* About this task *
Could you repeat every record exactly as it appears?

* Provided data *
──────────

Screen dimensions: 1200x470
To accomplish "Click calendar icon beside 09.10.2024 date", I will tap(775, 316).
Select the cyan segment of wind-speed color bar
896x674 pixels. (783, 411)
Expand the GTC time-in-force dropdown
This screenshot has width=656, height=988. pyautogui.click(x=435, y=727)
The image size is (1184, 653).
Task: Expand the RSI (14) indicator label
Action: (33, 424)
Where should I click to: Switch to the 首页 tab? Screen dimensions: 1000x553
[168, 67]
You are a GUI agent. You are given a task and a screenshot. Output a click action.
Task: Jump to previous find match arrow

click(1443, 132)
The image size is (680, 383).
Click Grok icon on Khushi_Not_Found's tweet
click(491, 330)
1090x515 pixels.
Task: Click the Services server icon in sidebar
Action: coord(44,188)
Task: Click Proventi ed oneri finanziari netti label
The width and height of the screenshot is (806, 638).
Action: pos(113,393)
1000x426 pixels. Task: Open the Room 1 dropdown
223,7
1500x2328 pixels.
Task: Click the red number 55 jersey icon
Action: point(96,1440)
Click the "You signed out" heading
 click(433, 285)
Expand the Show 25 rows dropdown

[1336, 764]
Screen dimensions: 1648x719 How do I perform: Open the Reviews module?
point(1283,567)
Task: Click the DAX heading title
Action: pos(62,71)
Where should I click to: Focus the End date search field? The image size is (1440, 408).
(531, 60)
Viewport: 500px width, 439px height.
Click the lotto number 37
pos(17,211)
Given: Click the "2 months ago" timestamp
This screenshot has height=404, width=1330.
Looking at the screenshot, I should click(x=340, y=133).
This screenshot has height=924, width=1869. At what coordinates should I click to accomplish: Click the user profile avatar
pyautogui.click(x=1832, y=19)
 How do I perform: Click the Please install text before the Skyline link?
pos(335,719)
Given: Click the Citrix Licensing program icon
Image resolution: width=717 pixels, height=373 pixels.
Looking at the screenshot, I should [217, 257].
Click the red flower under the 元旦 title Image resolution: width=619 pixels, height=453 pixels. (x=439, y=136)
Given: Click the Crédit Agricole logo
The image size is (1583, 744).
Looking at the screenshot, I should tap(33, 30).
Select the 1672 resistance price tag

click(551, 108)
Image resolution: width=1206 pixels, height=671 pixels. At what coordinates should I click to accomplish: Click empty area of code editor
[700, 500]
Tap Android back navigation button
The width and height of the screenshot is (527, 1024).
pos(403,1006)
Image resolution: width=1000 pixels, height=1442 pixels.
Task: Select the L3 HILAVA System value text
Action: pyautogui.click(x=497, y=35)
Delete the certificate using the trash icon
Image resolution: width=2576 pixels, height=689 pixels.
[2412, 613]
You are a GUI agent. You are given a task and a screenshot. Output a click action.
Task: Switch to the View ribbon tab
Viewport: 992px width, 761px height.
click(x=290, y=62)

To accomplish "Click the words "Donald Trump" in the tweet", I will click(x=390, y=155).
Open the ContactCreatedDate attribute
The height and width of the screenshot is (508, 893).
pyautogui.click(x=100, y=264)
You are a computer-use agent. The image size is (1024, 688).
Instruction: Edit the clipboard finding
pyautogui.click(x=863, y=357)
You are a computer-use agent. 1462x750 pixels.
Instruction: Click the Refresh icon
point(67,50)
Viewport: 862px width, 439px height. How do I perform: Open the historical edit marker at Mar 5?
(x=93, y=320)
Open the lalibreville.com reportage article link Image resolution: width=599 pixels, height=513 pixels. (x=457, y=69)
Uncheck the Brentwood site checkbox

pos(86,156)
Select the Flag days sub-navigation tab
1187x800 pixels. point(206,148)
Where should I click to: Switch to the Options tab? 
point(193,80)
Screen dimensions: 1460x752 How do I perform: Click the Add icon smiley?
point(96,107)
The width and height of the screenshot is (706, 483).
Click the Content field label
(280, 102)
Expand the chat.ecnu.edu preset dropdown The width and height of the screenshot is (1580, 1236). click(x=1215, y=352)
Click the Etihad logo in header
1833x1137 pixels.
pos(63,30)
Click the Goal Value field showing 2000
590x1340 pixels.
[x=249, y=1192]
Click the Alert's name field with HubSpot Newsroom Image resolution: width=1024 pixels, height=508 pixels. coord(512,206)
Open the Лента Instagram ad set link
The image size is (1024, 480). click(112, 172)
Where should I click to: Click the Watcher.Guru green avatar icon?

──────────

* Result *
Screen dimensions: 1200x470
To accomplish "Click calendar icon beside 09.10.2024 date", I will tap(775, 316).
Select the cyan segment of wind-speed color bar
896x674 pixels. (783, 411)
Expand the GTC time-in-force dropdown
This screenshot has width=656, height=988. pyautogui.click(x=435, y=727)
The image size is (1184, 653).
Task: Expand the RSI (14) indicator label
Action: (33, 424)
Where should I click to: Switch to the 首页 tab? Screen dimensions: 1000x553
[168, 67]
You are a GUI agent. You are given a task and a screenshot. Output a click action.
Task: Jump to previous find match arrow

click(1443, 132)
The image size is (680, 383).
Click Grok icon on Khushi_Not_Found's tweet
click(491, 330)
1090x515 pixels.
Task: Click the Services server icon in sidebar
Action: coord(44,188)
Task: Click Proventi ed oneri finanziari netti label
The width and height of the screenshot is (806, 638).
Action: pos(113,393)
1000x426 pixels. Task: Open the Room 1 dropdown
223,7
1500x2328 pixels.
Task: Click the red number 55 jersey icon
Action: point(96,1440)
Click the "You signed out" heading
 click(433, 285)
Expand the Show 25 rows dropdown

[1336, 764]
Screen dimensions: 1648x719 How do I perform: Open the Reviews module?
point(1283,567)
Task: Click the DAX heading title
Action: pos(62,71)
Where should I click to: Focus the End date search field? The image size is (1440, 408).
(531, 60)
Viewport: 500px width, 439px height.
Click the lotto number 37
pos(17,211)
Given: Click the "2 months ago" timestamp
This screenshot has height=404, width=1330.
Looking at the screenshot, I should click(x=340, y=133).
This screenshot has height=924, width=1869. At what coordinates should I click to accomplish: Click the user profile avatar
pyautogui.click(x=1832, y=19)
 How do I perform: Click the Please install text before the Skyline link?
pos(335,719)
Given: Click the Citrix Licensing program icon
Image resolution: width=717 pixels, height=373 pixels.
Looking at the screenshot, I should [217, 257].
Click the red flower under the 元旦 title Image resolution: width=619 pixels, height=453 pixels. (x=439, y=136)
Given: Click the Crédit Agricole logo
The image size is (1583, 744).
Looking at the screenshot, I should tap(33, 30).
Select the 1672 resistance price tag

click(551, 108)
Image resolution: width=1206 pixels, height=671 pixels. At what coordinates should I click to accomplish: Click empty area of code editor
[700, 500]
Tap Android back navigation button
The width and height of the screenshot is (527, 1024).
pos(403,1006)
Image resolution: width=1000 pixels, height=1442 pixels.
Task: Select the L3 HILAVA System value text
Action: pyautogui.click(x=497, y=35)
Delete the certificate using the trash icon
Image resolution: width=2576 pixels, height=689 pixels.
[2412, 613]
You are a GUI agent. You are given a task and a screenshot. Output a click action.
Task: Switch to the View ribbon tab
Viewport: 992px width, 761px height.
click(x=290, y=62)

To accomplish "Click the words "Donald Trump" in the tweet", I will click(x=390, y=155).
Open the ContactCreatedDate attribute
The height and width of the screenshot is (508, 893).
pyautogui.click(x=100, y=264)
You are a computer-use agent. The image size is (1024, 688).
Instruction: Edit the clipboard finding
pyautogui.click(x=863, y=357)
You are a computer-use agent. 1462x750 pixels.
Instruction: Click the Refresh icon
point(67,50)
Viewport: 862px width, 439px height. How do I perform: Open the historical edit marker at Mar 5?
(x=93, y=320)
Open the lalibreville.com reportage article link Image resolution: width=599 pixels, height=513 pixels. (x=457, y=69)
Uncheck the Brentwood site checkbox

pos(86,156)
Select the Flag days sub-navigation tab
1187x800 pixels. point(206,148)
Where should I click to: Switch to the Options tab? 
point(193,80)
Screen dimensions: 1460x752 How do I perform: Click the Add icon smiley?
point(96,107)
The width and height of the screenshot is (706, 483).
Click the Content field label
(280, 102)
Expand the chat.ecnu.edu preset dropdown The width and height of the screenshot is (1580, 1236). click(x=1215, y=352)
Click the Etihad logo in header
1833x1137 pixels.
pos(63,30)
Click the Goal Value field showing 2000
590x1340 pixels.
[x=249, y=1192]
Click the Alert's name field with HubSpot Newsroom Image resolution: width=1024 pixels, height=508 pixels. coord(512,206)
Open the Лента Instagram ad set link
The image size is (1024, 480). click(112, 172)
Where should I click to: Click the Watcher.Guru green avatar icon?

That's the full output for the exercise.